Videobrasil was created 20 years ago to map the production of artists who began to experiment the electronic support, then recently emerged. In the first ten years, in annual and national editions, it worked as a show window to the independent production which was having a boom – and would come to contaminate the impermeable TV programming with new minds and new languages –, as well to promising experiments in the field of video art, which faced resistance and ignorance in the sacred spaces devoted to arts. Executed until that period by Fotoptica and the State Department of Culture, it reacted to the relative stagnation that followed the initial outbreak of growth in the scene expanding its focus to the production from the geopolitical south of arts, with the conviction that artists from Brazil, Latin America, Eastern Europe, Africa, Middle East, Asia and Australia would benefit from a permanent platform of contact and exchange.

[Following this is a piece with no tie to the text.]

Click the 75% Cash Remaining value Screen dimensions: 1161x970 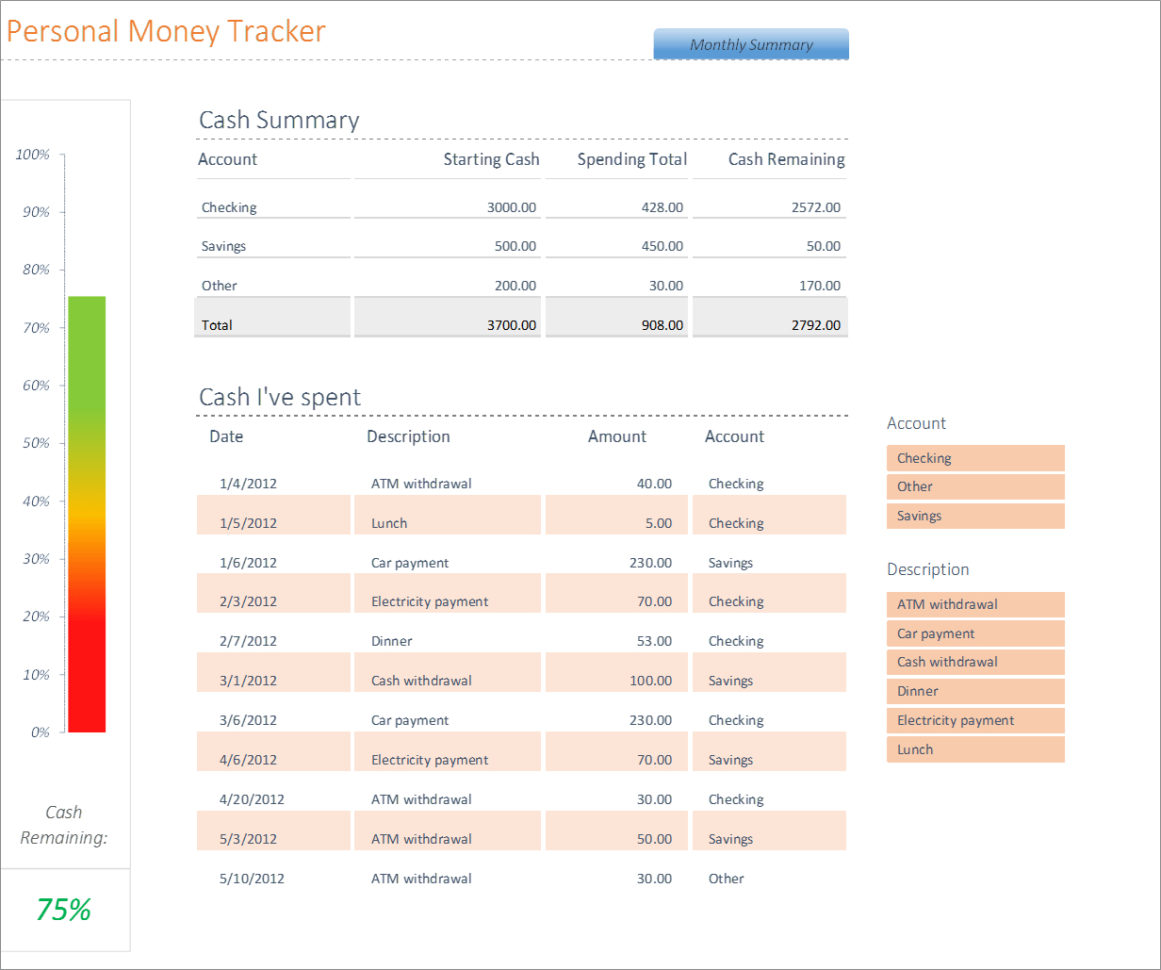click(x=63, y=909)
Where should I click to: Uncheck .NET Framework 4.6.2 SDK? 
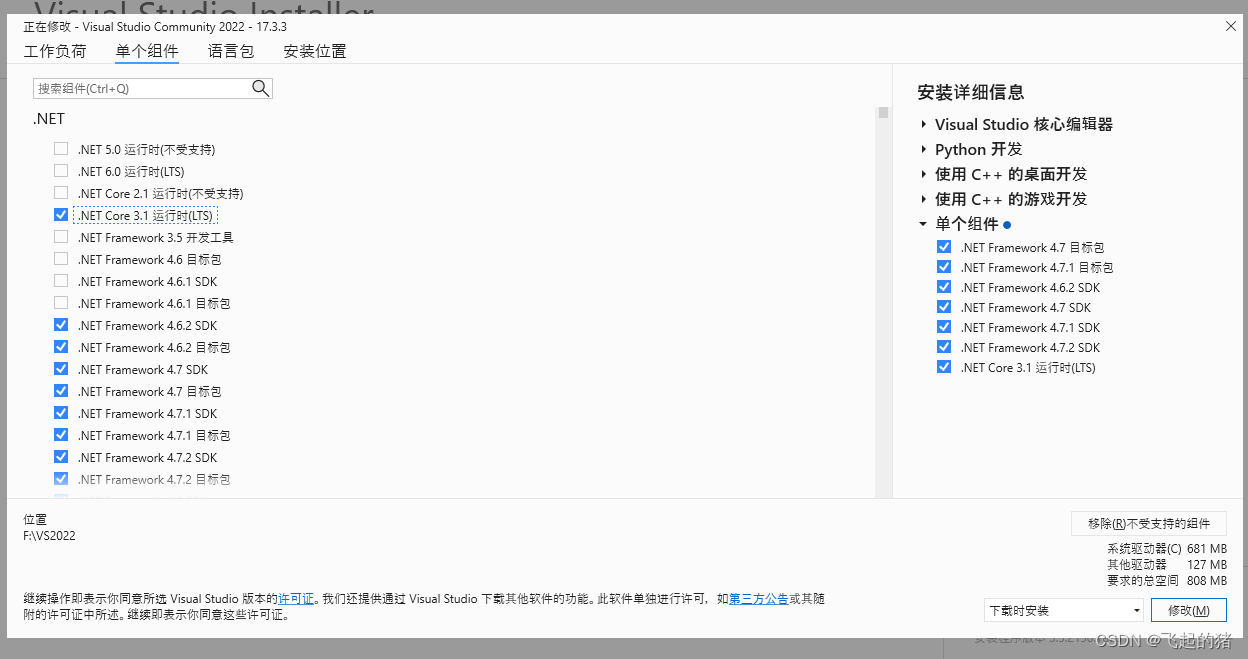click(61, 324)
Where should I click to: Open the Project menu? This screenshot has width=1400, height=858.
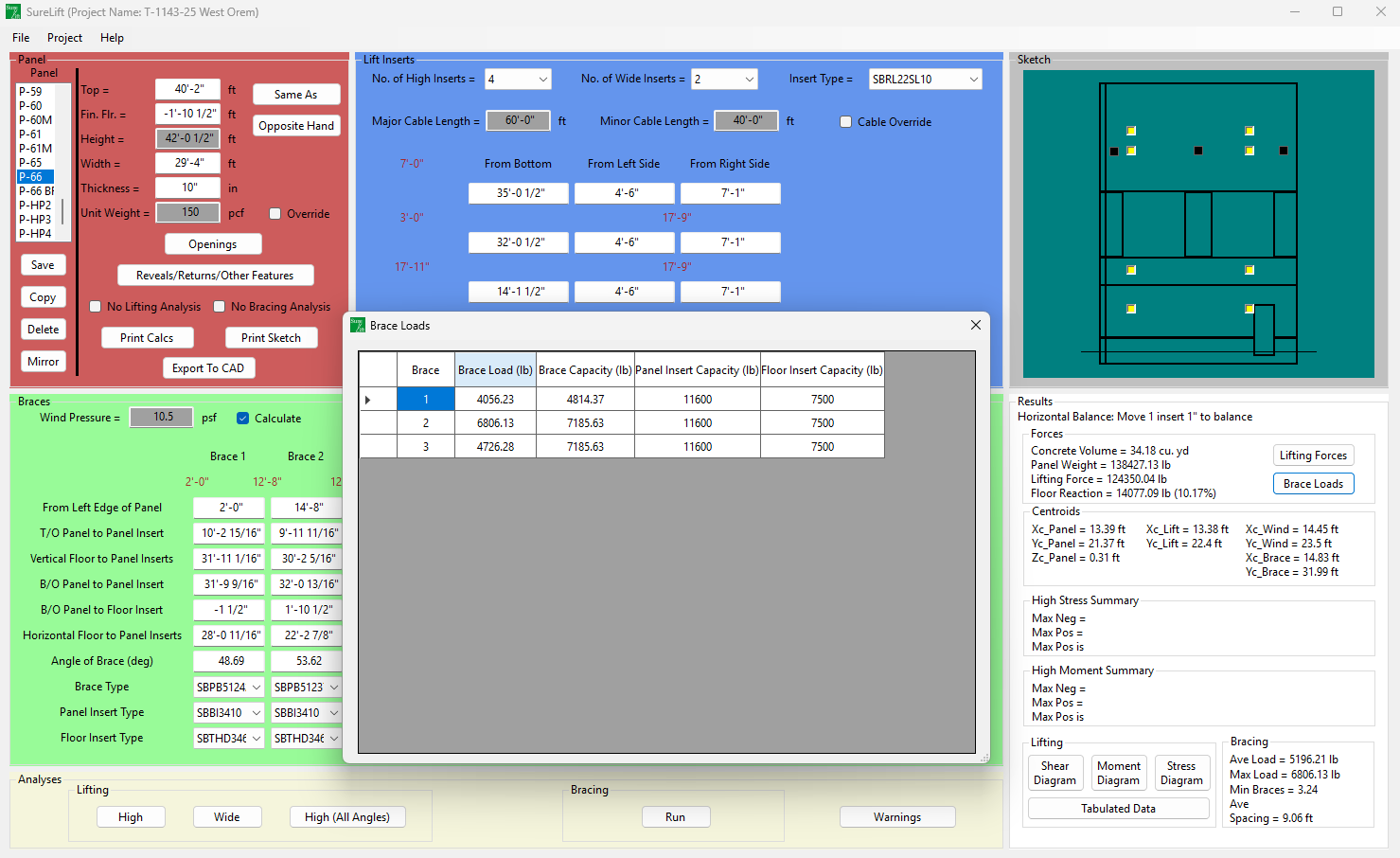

Biennial and international since 1992, the Festival established a partnership with SESC São Paulo, became definitely devoted to electronic art and got the support of Associação Cultural Videobrasil, which produces it, maintains partnerships with the main media centres in the world and makes documentaries on artists in the circuit, among other products, on the way. An international reference to the production from the southern circuit, the Associação preserves and is in charge of the circulation of the largest electronic art collection in the country, with 4 thousand works that testify two decades of a rich and instigating production – which is more than expected by the creators of Videobrasil 20 years ago.

ASSOCIAÇÃO CULTURAL VIDEOBRASIL, "Displacements - 14th International Eletronic Art Festival": 22nd September to 19th October 2003, pp.268 and 269, São Paulo, Brazil, 2003.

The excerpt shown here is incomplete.